The application deadline is 21 November.  An overview of the project follows.

One of the major challenges facing global development is the question of how to arrange the laws and customs surrounding intellectual property (IP) in order to encourage innovation. Bringing together Gregory Radick's theoretical and conceptual work on IP over the long-run of the history of science and technology, Mrinalini Kochupillai's legal-empirical studies of IP and innovation concerning plant varieties in India, and the resources of the Art of Living Foundation, this project will study a sample of innovative Indian farmers in order to explore the comparative advantages and disadvantages of two ways of organising innovation in a developing nation.

Indian farmers have traditionally participated in an informal culture of keeping seeds season after season (seed saving) and of swapping seeds (seed exchange), and under this system, new varieties have periodically emerged and been cultivated. More recently, the Indian government has promoted a different system, changing the law to give enhanced IP protection to scientifically derived varieties from state-run institutions or private firms, and encouraging farmers to replace their seed stocks regularly (seed replacement) by purchasing seeds from the marketplace. A key question is whether this increasing promotion of policies of seed replacement and IP regimes that have "exclusivity" as their basic underlying rationale could have a negative effect on cultures of sharing, and therefore on seed-related innovations, among farmers in rural India. The possibility of such an effect was dramatized by the case of the Indian farmer Dadji Ramji Khobragade. Collecting seeds and replanting them year on year, he eventually developed a new rice variety which became popular throughout the region.
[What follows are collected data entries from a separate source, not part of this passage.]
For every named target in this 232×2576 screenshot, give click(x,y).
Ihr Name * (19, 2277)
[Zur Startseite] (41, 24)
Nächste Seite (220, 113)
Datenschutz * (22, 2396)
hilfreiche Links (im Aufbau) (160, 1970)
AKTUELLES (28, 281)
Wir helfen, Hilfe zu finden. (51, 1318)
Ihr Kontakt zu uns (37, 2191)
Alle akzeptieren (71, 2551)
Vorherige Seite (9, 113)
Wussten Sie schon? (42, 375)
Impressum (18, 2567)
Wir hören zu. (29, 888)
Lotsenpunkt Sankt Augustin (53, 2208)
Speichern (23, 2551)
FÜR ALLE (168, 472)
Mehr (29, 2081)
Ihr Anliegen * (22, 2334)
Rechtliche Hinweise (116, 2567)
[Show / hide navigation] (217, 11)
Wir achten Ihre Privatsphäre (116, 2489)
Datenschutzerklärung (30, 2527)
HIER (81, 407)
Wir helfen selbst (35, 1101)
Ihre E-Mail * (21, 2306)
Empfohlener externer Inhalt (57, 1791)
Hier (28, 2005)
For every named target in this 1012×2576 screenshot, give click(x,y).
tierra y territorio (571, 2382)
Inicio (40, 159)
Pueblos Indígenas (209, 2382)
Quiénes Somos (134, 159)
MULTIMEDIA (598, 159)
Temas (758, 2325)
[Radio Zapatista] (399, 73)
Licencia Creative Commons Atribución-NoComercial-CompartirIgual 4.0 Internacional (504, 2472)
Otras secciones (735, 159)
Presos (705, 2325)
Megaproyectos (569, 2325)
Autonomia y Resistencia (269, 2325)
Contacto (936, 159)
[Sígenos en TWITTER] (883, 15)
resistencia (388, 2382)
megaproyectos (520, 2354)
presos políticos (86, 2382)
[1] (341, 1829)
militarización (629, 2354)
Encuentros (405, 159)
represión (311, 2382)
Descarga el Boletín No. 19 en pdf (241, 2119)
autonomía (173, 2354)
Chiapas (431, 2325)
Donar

As is typical of the culture among small farmers of the regions, Khobragade was happy to share his seeds with farmers from other villages. But when university researchers took his seeds to conduct experiments, and four years later released an improved variety, they did not credit Khobragade. Furthermore, under a law governing IP and plant varieties, Khobragade was not entitled to any share of the profits from the sale of this new variety.

The project will have three phases. In the first phase, a project researcher based partly at the University of Leeds and partly at the Max Planck Institute for Innovation and Competition in Munich, will undertake systematic background study of the relevant scholarly literatures while at the same time using the Plant Variety Application database (freely available from the Plant Authority of India) to identify Indian farmers for interview. The second phase will be a two-month field study in India, travelling from region to region in order to conduct in-depth interviews with innovative farmers -- that is, farmers who have registered new plant varieties -- in order to learn their views and experiences regarding the different cultures of IP surrounding Indian plant-variety innovation, as well as the related impacts on agricultural biodiversity. The researcher will also speak on local/regional radio in India to publicise the project. In the third phase the researcher will return to Leeds to process the interview data and produce a journal article, one or more articles for trade journals etc., and a report for the Foundation. Throughout the project the researcher will use social media, the Foundation's website and related means to promote the project's findings.

The project will end with a conference taking place in Bangalore and involving the project team, farmers, policy-makers and plant breeders. With the UN having recently released a report (http://unctad.org/en/PublicationsLibrary/ditcted2012d3_en.pdf) stressing the importance of small-scale sustainable farming to the future of agriculture and the environment around the world, this research is particularly pertinent, and has relevance for small farmers and agriculture internationally.